WORK TO BE COMPLETED:
Look through the listing for the word "agent". Copy each line that has it.
<<<<
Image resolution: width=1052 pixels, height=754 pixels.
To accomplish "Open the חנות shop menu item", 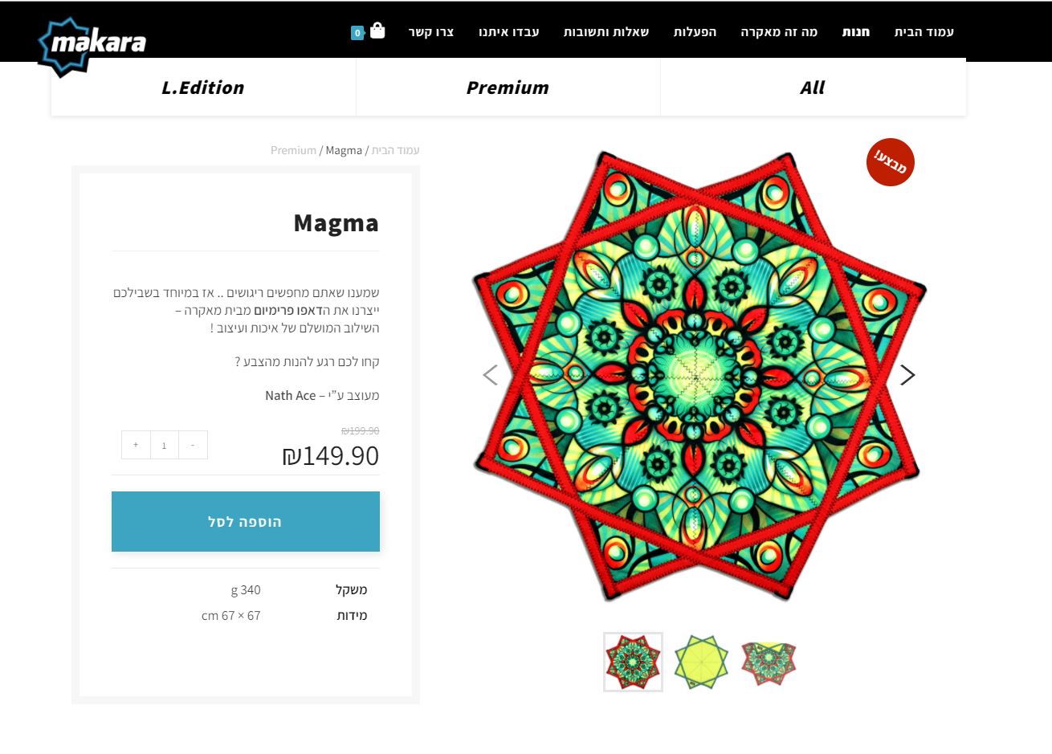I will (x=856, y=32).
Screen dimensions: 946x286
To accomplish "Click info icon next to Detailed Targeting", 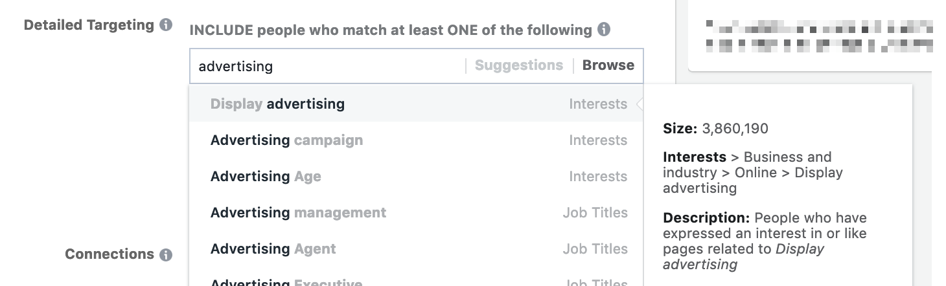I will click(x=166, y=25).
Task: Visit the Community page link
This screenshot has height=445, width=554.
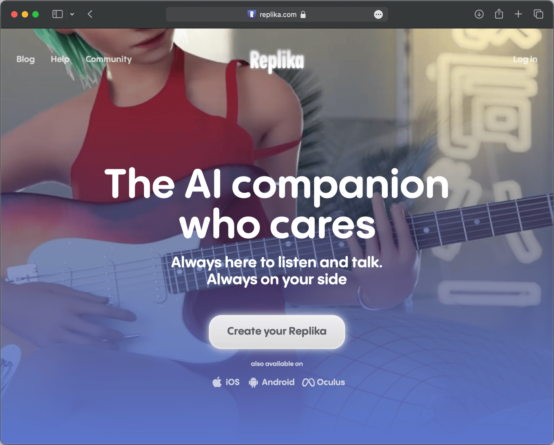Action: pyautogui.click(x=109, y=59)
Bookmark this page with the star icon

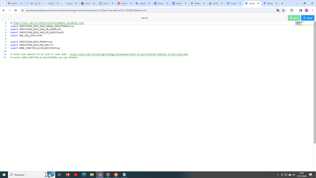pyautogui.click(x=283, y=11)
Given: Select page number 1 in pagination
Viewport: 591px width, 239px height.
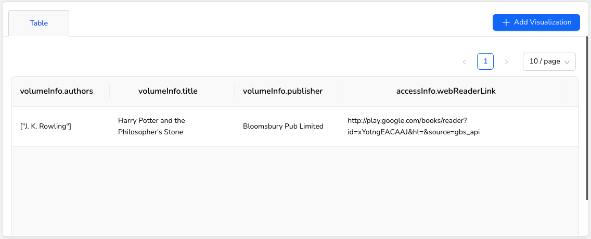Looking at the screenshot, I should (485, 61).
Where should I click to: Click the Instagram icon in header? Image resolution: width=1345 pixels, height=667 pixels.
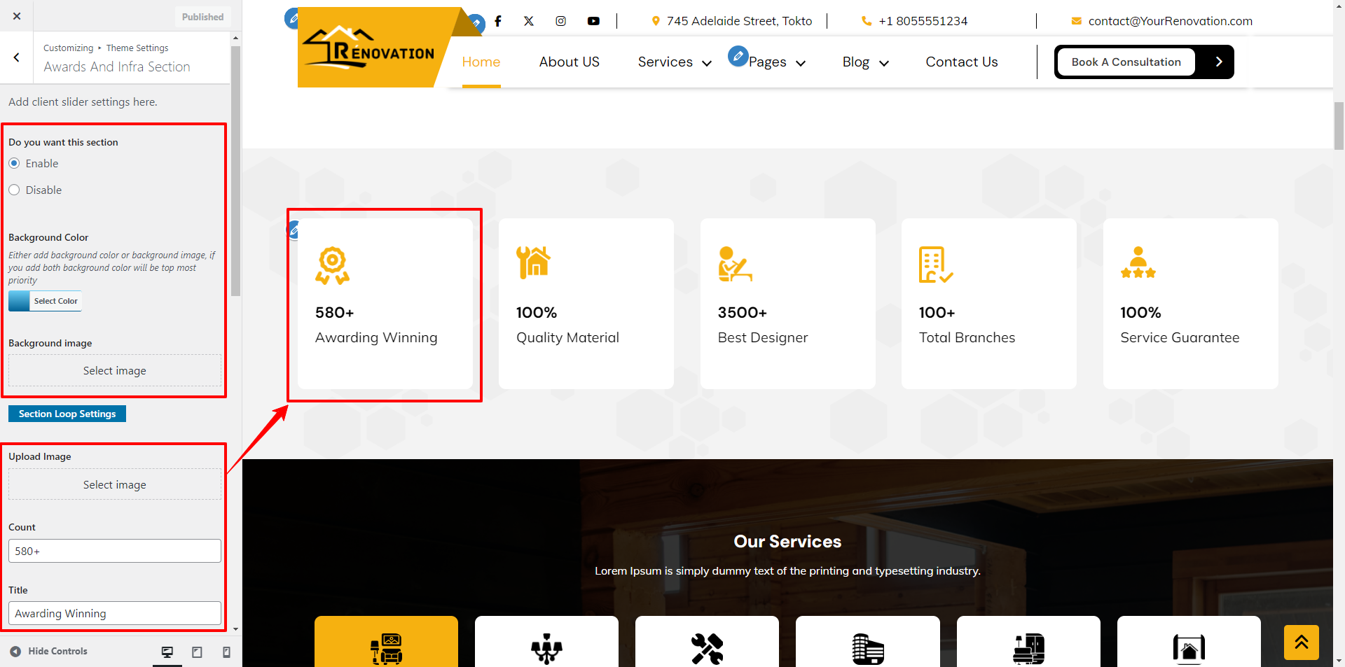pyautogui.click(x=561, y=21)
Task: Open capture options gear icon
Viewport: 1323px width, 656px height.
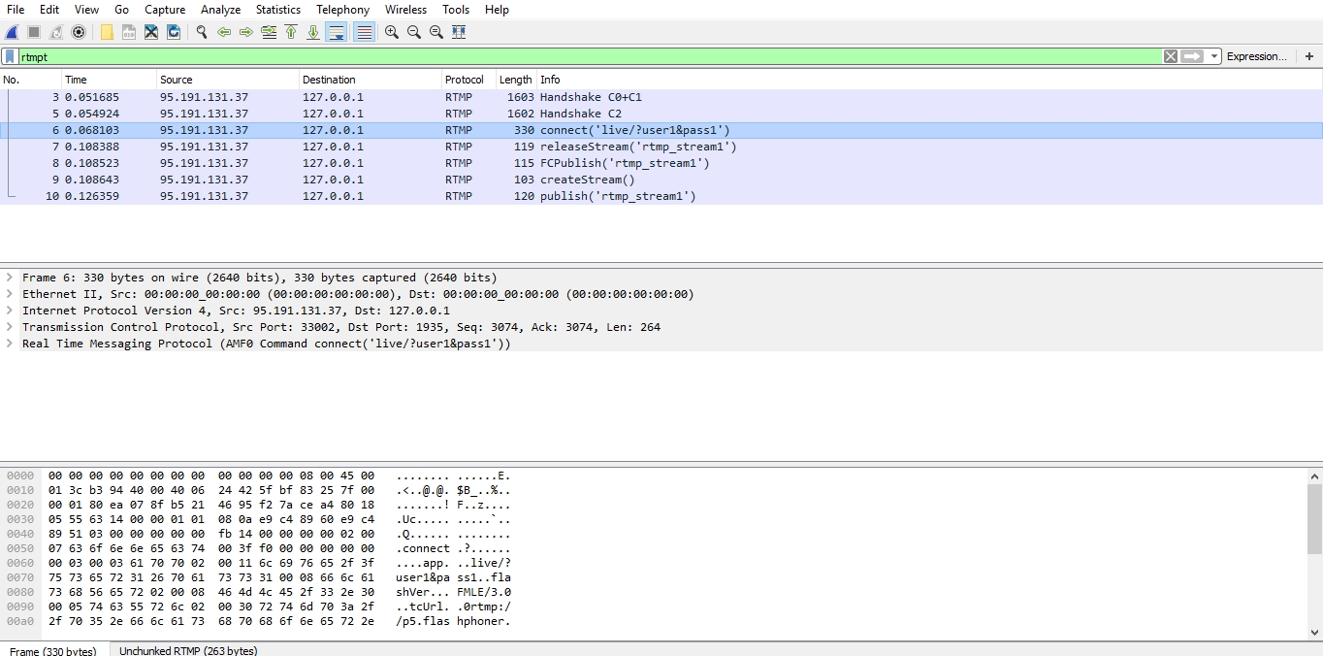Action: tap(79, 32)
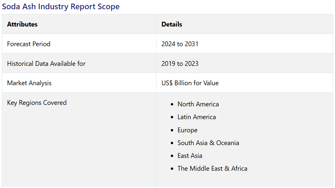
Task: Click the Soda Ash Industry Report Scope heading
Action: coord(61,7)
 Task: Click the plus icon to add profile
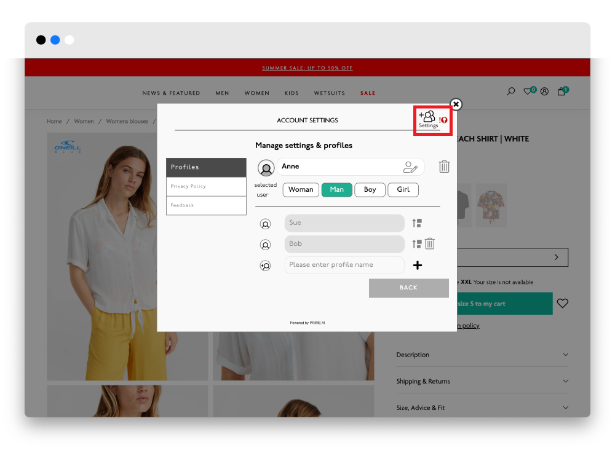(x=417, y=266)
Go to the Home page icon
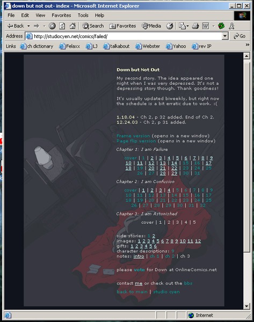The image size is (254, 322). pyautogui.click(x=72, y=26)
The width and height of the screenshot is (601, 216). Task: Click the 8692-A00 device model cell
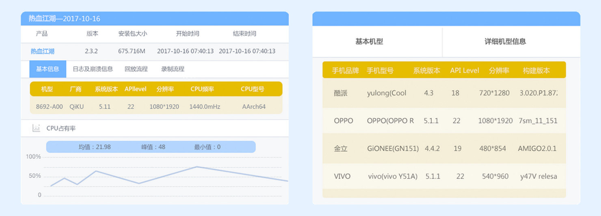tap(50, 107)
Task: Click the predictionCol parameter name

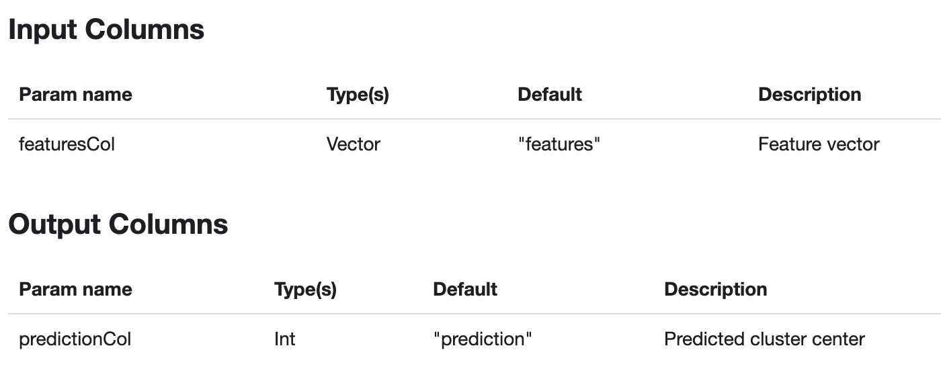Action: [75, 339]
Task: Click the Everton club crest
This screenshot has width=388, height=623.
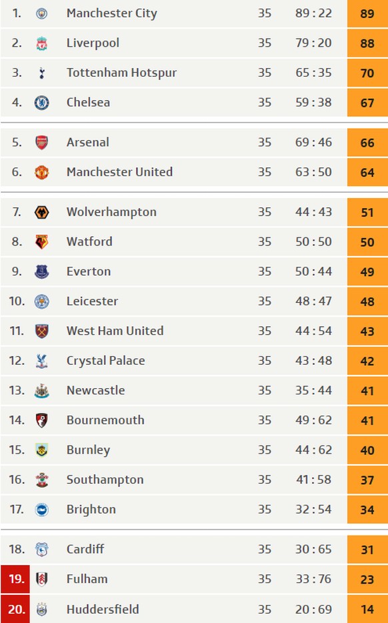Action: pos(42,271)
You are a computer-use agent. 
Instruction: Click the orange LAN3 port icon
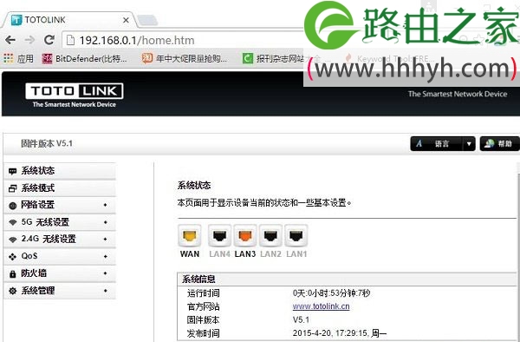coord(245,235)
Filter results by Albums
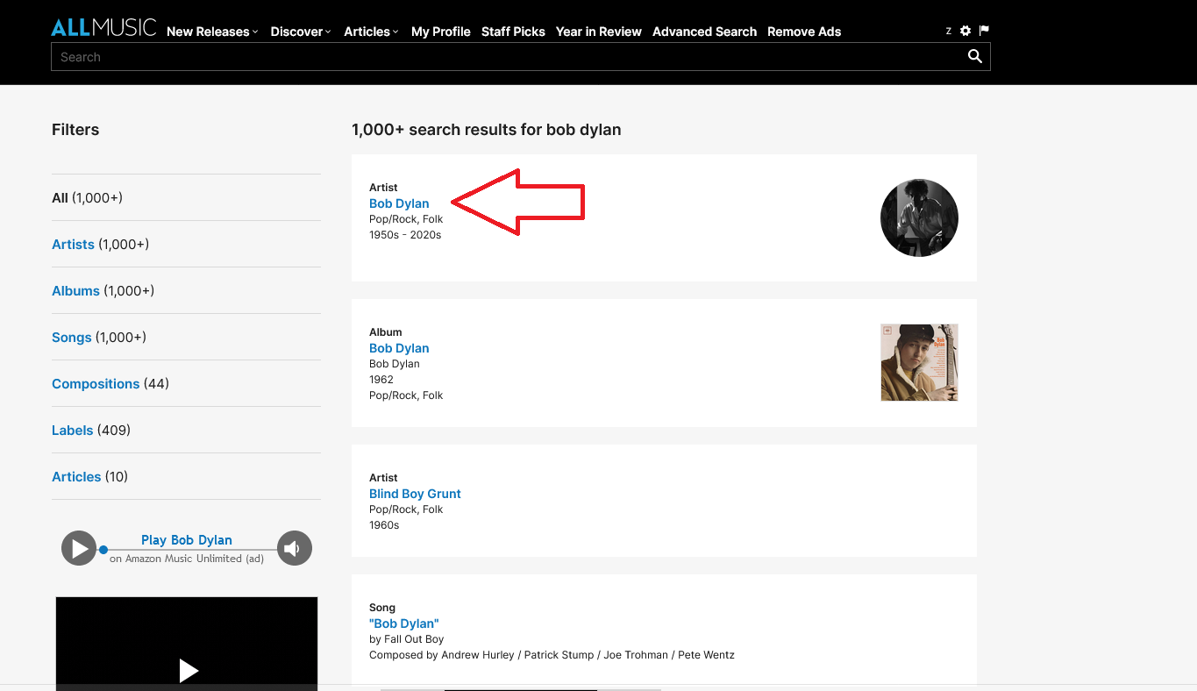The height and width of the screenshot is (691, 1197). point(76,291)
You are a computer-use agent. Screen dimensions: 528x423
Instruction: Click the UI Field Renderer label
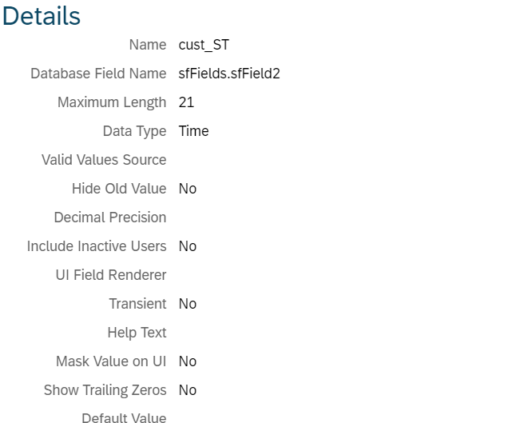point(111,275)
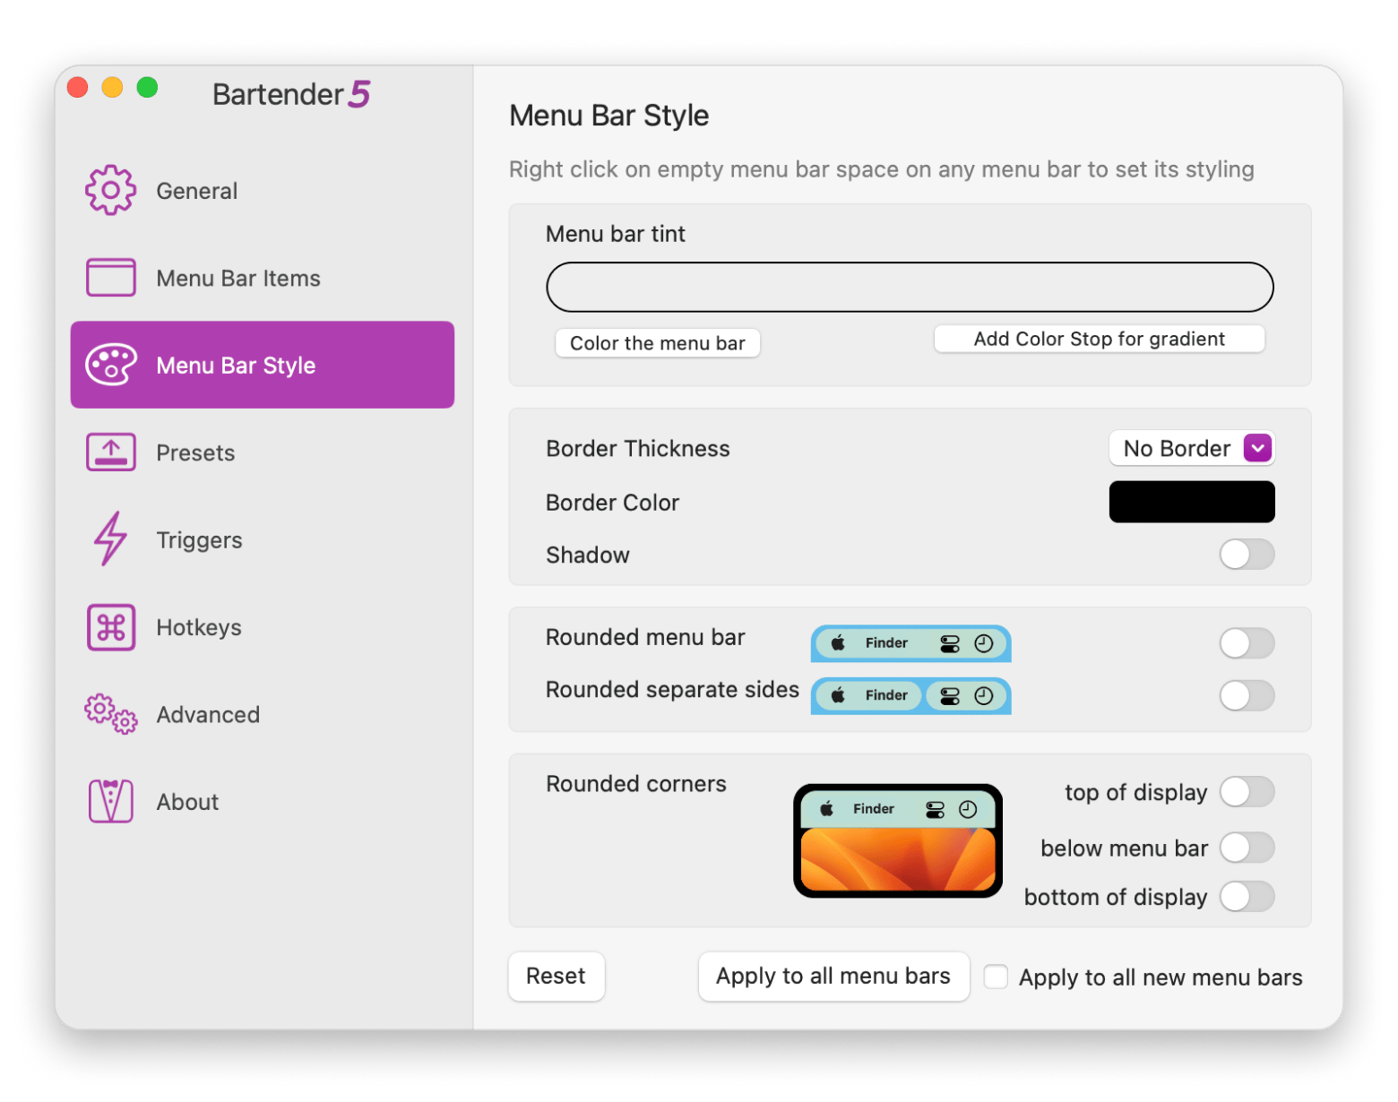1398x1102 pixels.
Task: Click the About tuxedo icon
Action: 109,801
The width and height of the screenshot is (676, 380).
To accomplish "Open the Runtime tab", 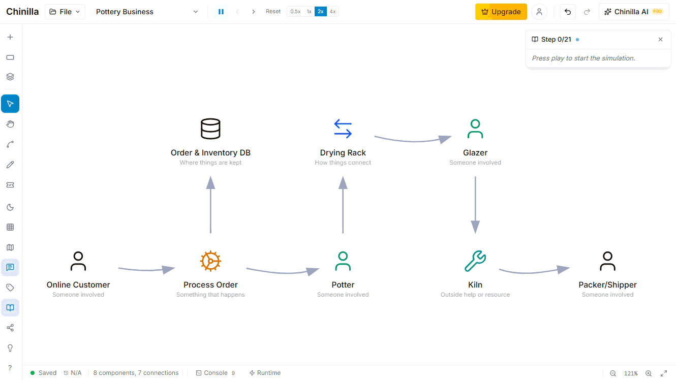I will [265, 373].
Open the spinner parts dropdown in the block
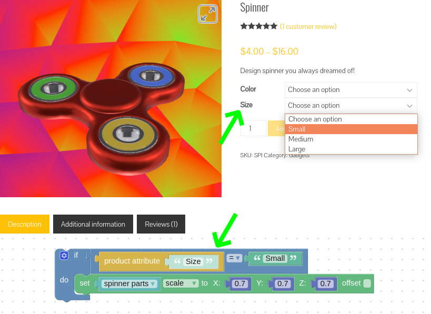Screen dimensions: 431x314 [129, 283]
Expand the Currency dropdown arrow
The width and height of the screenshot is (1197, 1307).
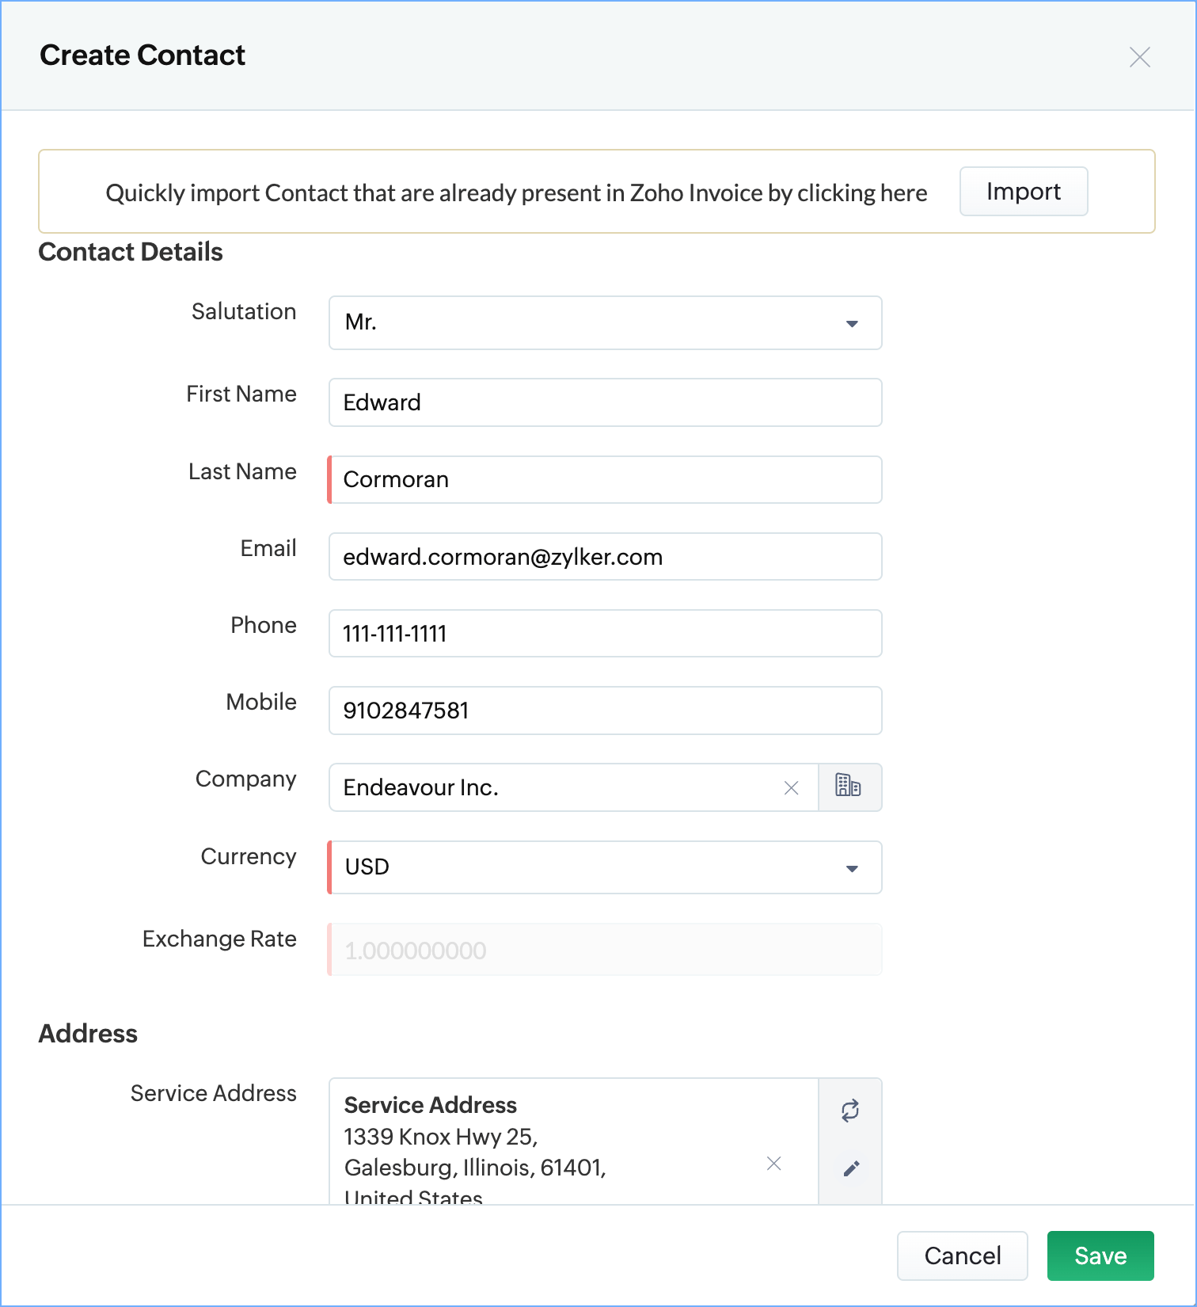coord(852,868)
>>>>
EXERCISE ANSWER:
You are a computer-use agent. 
You are a computer-use agent. Screen dimensions: 528x423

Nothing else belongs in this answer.